■ **Exercise data**
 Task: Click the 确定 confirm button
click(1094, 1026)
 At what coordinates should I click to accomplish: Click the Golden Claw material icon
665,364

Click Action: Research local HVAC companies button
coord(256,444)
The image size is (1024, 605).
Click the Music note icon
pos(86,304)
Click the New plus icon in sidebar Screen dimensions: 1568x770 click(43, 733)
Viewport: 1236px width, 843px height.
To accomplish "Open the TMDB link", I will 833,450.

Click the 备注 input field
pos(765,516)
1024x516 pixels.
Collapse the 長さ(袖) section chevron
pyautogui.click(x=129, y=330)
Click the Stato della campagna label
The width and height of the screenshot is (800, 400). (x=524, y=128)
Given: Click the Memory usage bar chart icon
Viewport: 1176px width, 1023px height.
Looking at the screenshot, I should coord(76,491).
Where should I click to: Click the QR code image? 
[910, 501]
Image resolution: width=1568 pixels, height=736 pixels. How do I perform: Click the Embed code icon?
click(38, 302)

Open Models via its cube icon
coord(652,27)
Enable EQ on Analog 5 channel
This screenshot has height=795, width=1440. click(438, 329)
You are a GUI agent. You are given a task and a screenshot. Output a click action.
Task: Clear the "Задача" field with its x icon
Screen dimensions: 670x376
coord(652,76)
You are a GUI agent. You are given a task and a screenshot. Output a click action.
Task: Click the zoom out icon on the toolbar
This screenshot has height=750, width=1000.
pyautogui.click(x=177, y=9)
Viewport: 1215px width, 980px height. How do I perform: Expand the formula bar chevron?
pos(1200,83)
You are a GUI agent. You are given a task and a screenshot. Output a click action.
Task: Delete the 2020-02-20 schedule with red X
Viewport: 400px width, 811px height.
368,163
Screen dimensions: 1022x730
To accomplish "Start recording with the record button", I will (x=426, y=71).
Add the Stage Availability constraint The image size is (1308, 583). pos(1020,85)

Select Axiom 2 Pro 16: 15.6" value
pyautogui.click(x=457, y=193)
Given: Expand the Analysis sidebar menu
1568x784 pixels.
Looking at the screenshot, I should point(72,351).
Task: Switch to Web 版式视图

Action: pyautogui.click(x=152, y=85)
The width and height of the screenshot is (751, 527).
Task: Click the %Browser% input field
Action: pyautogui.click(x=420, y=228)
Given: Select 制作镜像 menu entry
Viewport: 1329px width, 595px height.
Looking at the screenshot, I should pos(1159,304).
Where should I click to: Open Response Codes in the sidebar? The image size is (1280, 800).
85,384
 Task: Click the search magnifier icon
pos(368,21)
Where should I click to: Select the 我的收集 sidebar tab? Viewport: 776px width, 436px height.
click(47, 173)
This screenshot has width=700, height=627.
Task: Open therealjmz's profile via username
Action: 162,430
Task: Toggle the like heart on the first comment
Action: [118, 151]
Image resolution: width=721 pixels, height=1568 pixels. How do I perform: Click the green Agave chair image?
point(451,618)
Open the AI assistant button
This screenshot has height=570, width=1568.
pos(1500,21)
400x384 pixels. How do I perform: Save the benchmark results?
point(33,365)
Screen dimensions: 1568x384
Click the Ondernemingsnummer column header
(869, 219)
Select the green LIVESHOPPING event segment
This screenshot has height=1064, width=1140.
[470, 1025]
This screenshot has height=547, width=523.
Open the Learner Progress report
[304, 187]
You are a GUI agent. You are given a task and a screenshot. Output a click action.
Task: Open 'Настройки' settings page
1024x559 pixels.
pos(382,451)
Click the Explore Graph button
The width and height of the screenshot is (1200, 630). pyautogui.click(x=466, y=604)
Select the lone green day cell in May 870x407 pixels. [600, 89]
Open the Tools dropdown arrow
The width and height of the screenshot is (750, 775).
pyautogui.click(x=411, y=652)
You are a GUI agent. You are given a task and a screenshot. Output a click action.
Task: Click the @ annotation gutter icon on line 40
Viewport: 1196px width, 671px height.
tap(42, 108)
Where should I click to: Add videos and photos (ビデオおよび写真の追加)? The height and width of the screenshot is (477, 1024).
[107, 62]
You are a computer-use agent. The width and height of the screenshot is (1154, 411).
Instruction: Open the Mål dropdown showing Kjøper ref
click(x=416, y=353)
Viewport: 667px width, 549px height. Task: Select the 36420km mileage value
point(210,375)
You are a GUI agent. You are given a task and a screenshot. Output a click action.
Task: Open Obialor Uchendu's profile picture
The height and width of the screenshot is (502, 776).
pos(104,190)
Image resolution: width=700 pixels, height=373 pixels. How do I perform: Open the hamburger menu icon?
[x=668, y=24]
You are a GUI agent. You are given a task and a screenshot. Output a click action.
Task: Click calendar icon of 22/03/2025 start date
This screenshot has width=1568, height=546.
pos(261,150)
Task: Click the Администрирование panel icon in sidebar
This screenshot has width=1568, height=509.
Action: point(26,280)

■ **What to produce**
Find the line with "Select the lone" in the listing above, then write out that line and each remaining line exactly, with no other text.

■ **Result**
Select the lone green day cell in May 870x407 pixels. [600, 89]
Open the Tools dropdown arrow
The width and height of the screenshot is (750, 775).
pyautogui.click(x=411, y=652)
You are a GUI agent. You are given a task and a screenshot. Output a click action.
Task: Click the @ annotation gutter icon on line 40
Viewport: 1196px width, 671px height.
tap(42, 108)
Where should I click to: Add videos and photos (ビデオおよび写真の追加)? The height and width of the screenshot is (477, 1024).
[107, 62]
You are a computer-use agent. The width and height of the screenshot is (1154, 411).
Instruction: Open the Mål dropdown showing Kjøper ref
click(x=416, y=353)
Viewport: 667px width, 549px height. Task: Select the 36420km mileage value
point(210,375)
You are a GUI agent. You are given a task and a screenshot. Output a click action.
Task: Open Obialor Uchendu's profile picture
The height and width of the screenshot is (502, 776).
pos(104,190)
Image resolution: width=700 pixels, height=373 pixels. How do I perform: Open the hamburger menu icon?
[x=668, y=24]
You are a GUI agent. You are given a task and a screenshot. Output a click action.
Task: Click calendar icon of 22/03/2025 start date
This screenshot has width=1568, height=546.
pos(261,150)
Task: Click the Администрирование panel icon in sidebar
This screenshot has width=1568, height=509.
Action: point(26,280)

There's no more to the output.